DXOs Lens test results are so useless. They rate it less than the Otus, as they should, however all of the measures they choose to exhibit would otherwise indicate that the new Sigma 50 should be the better lens. Comparatively, it has the same resolution, better transmission, less distortion, and less CA than the Otus. Only in a footnote do you actually learn why DXO rates the Otus higher: It has sharper corners. 

Bleh. DXO. Bleh. It's like they just barf up test results and let the chunks & giblets remain where they plop. 

I think the world would be well-served if DXO just gave up on lens tests alltogether, nuked their lens tests database, and just stuck with sensor tests. (And furthermore, I think the world would be better served if DXO did away with scalar test "scores"...just as useless as the chunks and giblets that is their lens tests.)


----------



## Viggo (Apr 17, 2014)

jrista said:


> *Sigh*
> 
> Comparatively, it has the same resolution, better transmission, less distortion, and less CA than the Otus.

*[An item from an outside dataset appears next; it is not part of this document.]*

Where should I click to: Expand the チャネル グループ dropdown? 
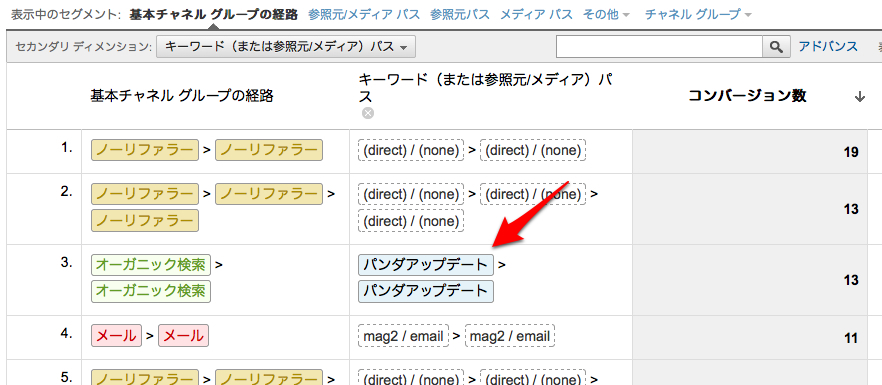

Sigma is 1.7 T stop vs Otus at 1.5 T stop.


----------



## jrista (Apr 17, 2014)

Viggo said:


> jrista said:
> 
> 
> > *Sigh*
> ...



Ah, you are right. 

Regardless, the Sigma looks like an excellent lens, and at only a quarter the cost of the Otus.


----------



## jdramirez (Apr 17, 2014)

At least we have more gas to put on the fire... it will keep us busy until the damn lens is released... and then we get to be excited or disappointed based on our own experiences.


----------



## Viggo (Apr 17, 2014)

jrista said:


> Viggo said:
> 
> 
> > jrista said:
> ...



I agree completely, this could be a really epic winner.

I've said it before and I'll say it again, when they go all in, it's always a success.


----------



## CarlMillerPhoto (Apr 17, 2014)

I submitted my preorder on B&H 3 hours after they started taking them (so at like 3am EST). Think my spot in line is good enough to be fulfilled with the first shipment? I would think so, but I don't have any previous experience with preorders.


----------



## brad-man (Apr 17, 2014)

Well, there's around a 13 month separation between the game-changing release of the 35A and the equally game-changing release of the 50A _(relevancy?)_. So which lens is slated for next year? I'm hoping for the 85, though I suspect it will be a 24. 135 f/2 anyone?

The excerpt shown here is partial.